SUPPLIED TEXT.

--------------------

Bazus-Aure is a commune in the Hautes-Pyrénées department in southwestern France.

==Geography==
===Climate===

Bazus-Aure has an oceanic climate (Köppen climate classification Cfb). The average annual temperature in Bazus-Aure is 10.7 C. The average annual rainfall is 843.5 mm with November as the wettest month. The temperatures are highest on average in July, at around 18.5 C, and lowest in January, at around 3.5 C. The highest temperature ever recorded in Bazus-Aure was 38.6 C on 27 June 2019; the coldest temperature ever recorded was -20.1 C on 8 February 2012.

Climate data for Bazus-Aure (1991−2020 normals, extremes 2003−present)

--------------------

(Records from a data collection)

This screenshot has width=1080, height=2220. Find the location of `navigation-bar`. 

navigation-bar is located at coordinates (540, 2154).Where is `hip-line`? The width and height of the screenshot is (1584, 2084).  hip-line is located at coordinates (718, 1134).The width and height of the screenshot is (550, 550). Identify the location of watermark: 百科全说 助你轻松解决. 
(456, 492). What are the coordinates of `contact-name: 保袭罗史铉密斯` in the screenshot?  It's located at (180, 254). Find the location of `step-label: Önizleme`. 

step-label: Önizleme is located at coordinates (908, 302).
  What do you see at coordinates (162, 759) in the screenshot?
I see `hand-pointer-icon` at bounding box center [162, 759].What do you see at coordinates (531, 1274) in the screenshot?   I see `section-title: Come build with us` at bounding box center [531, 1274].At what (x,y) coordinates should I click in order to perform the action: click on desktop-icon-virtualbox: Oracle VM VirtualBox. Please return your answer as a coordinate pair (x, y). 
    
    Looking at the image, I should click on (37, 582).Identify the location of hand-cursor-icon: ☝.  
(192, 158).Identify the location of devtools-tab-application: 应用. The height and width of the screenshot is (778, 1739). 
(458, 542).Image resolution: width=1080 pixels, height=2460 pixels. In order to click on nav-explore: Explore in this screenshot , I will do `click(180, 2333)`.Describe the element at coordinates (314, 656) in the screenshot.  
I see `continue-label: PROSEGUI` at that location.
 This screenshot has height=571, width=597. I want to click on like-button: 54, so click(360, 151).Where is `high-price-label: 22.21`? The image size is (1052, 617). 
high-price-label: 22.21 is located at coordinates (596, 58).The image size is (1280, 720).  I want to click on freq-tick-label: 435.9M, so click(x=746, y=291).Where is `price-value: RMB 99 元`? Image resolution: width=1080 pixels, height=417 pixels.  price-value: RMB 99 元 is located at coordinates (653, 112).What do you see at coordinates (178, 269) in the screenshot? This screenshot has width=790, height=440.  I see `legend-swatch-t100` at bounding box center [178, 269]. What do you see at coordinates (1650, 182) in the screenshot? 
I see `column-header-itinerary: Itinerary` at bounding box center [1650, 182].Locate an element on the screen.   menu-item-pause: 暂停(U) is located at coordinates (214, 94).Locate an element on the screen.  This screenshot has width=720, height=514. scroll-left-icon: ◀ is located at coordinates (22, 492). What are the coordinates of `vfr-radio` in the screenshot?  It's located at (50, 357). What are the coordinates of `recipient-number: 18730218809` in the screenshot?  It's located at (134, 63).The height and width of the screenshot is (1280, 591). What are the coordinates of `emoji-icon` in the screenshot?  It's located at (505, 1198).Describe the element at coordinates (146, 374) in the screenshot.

--------------------

ACTIVITY 1. Repeat the Bazus-Aure text word for word, from "Bazus-Aure has an" through "normals, extremes 2003−present)".
ACTIVITY 2. List every temperature figure in degrees C that appears in the Bazus-Aure text.
ACTIVITY 3. According to the Bazus-Aure text, what is the average annual rainfall there?

ANSWER AREA 1.
Bazus-Aure has an oceanic climate (Köppen climate classification Cfb). The average annual temperature in Bazus-Aure is 10.7 C. The average annual rainfall is 843.5 mm with November as the wettest month. The temperatures are highest on average in July, at around 18.5 C, and lowest in January, at around 3.5 C. The highest temperature ever recorded in Bazus-Aure was 38.6 C on 27 June 2019; the coldest temperature ever recorded was -20.1 C on 8 February 2012.

Climate data for Bazus-Aure (1991−2020 normals, extremes 2003−present)

ANSWER AREA 2. 10.7 C, 18.5 C, 3.5 C, 38.6 C, -20.1 C

ANSWER AREA 3. 843.5 mm